--- Start of MATERIAL PROVIDED ---

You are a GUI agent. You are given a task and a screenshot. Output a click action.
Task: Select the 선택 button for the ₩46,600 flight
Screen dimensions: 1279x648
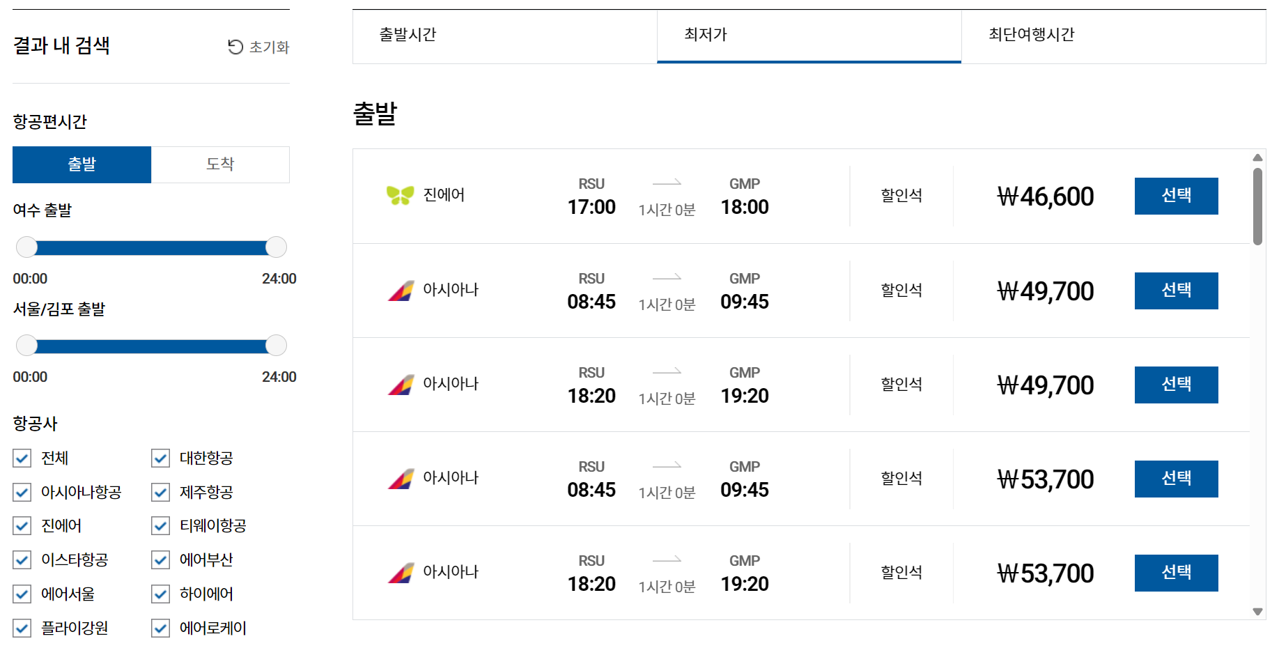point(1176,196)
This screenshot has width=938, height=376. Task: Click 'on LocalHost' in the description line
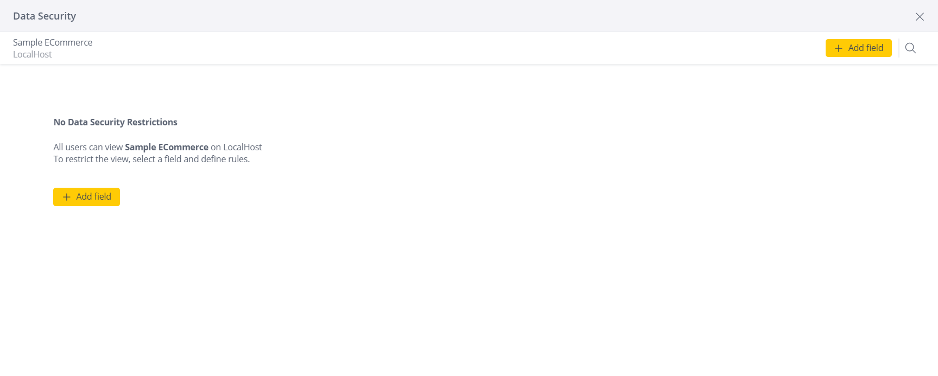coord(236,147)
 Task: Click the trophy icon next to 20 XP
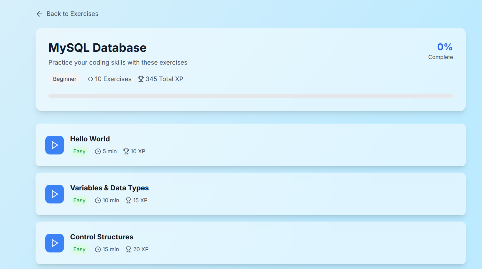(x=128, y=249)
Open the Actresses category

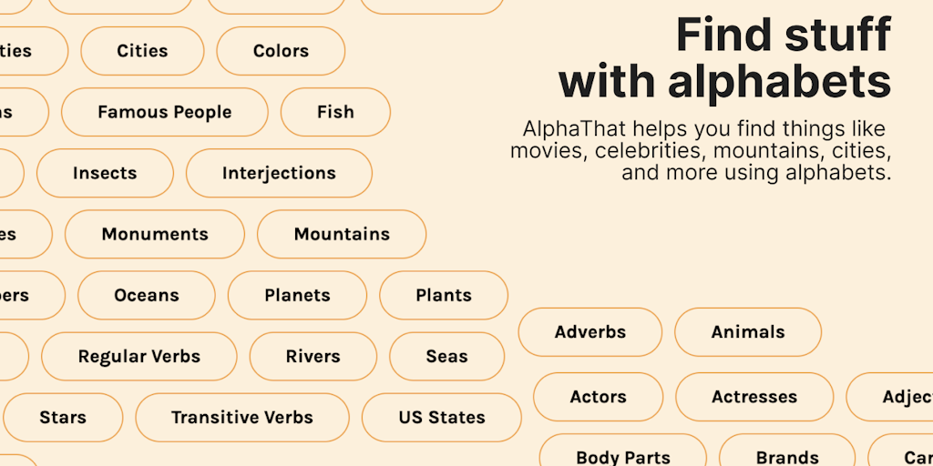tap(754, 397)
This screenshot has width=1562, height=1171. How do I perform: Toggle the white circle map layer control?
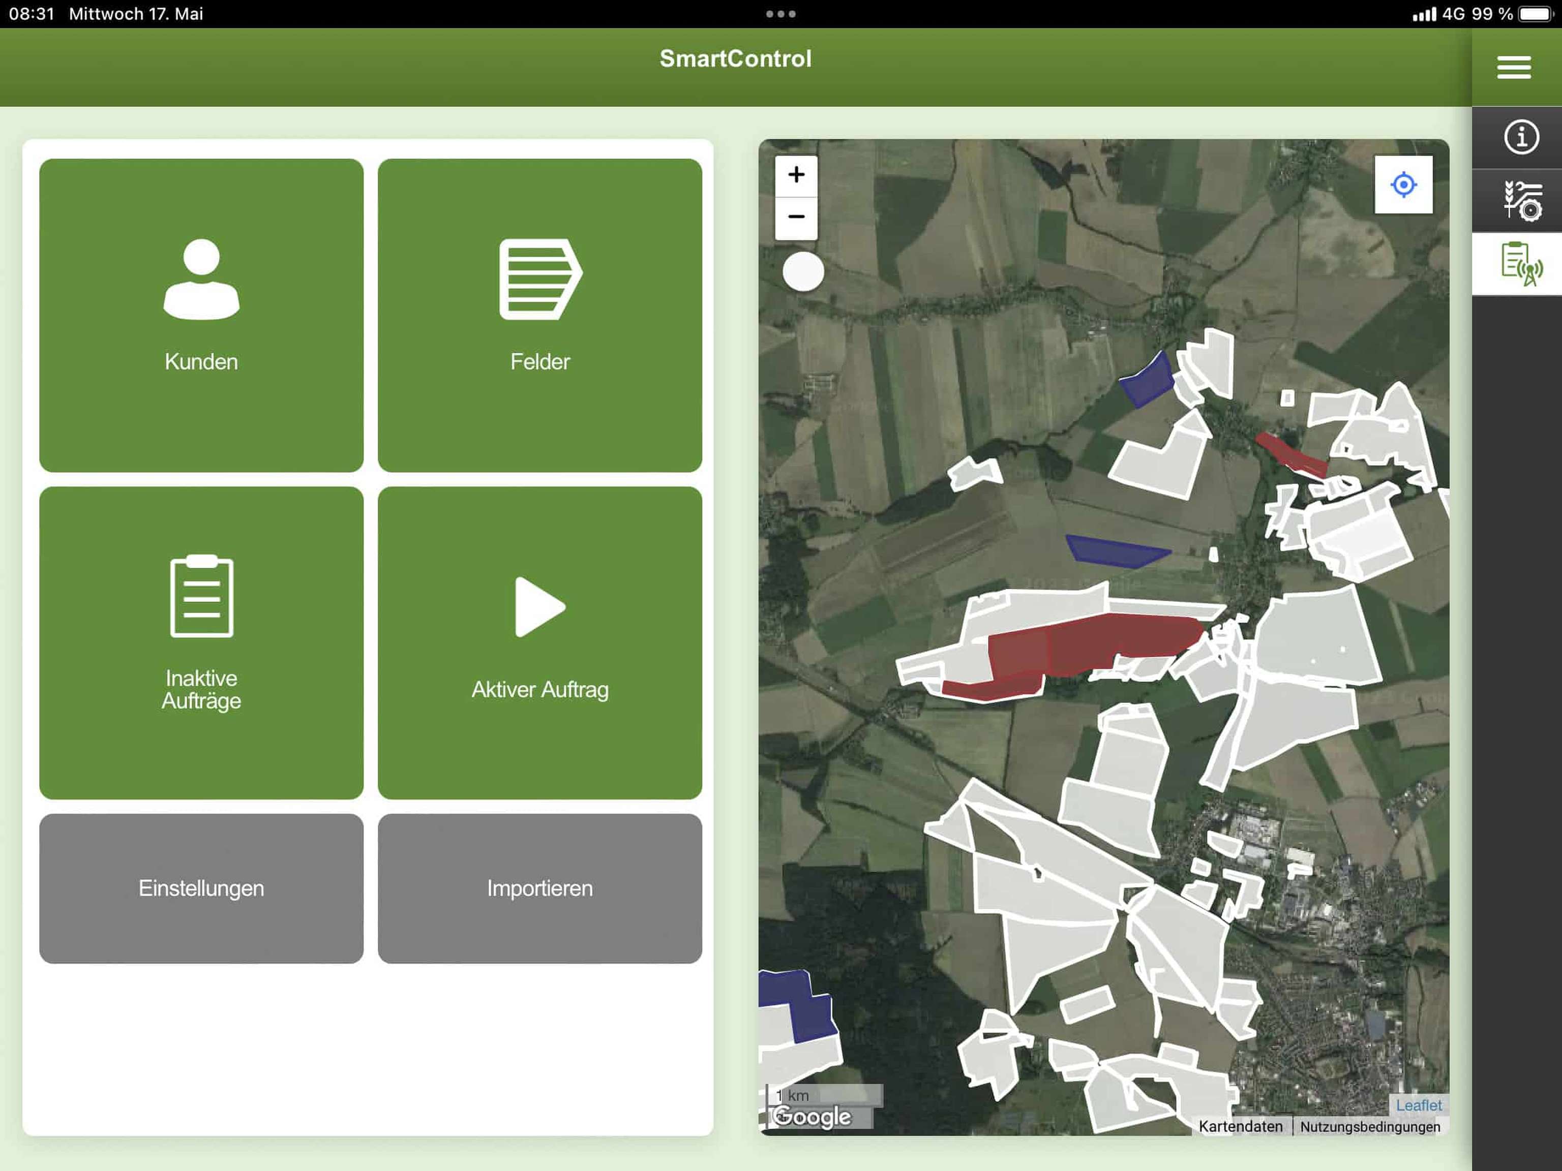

--- End of MATERIAL PROVIDED ---

WHAT YOU HAVE TO DO:
Copy everything in the rows above, from the line containing "Task: Click the trophy icon next to 20 XP" down to the end of the rows, without changing a character. Leave out the pictures.

IN RESPONSE:
 Task: Click the trophy icon next to 20 XP
(x=128, y=249)
Open the Actresses category

tap(754, 397)
This screenshot has width=1562, height=1171. How do I perform: Toggle the white circle map layer control?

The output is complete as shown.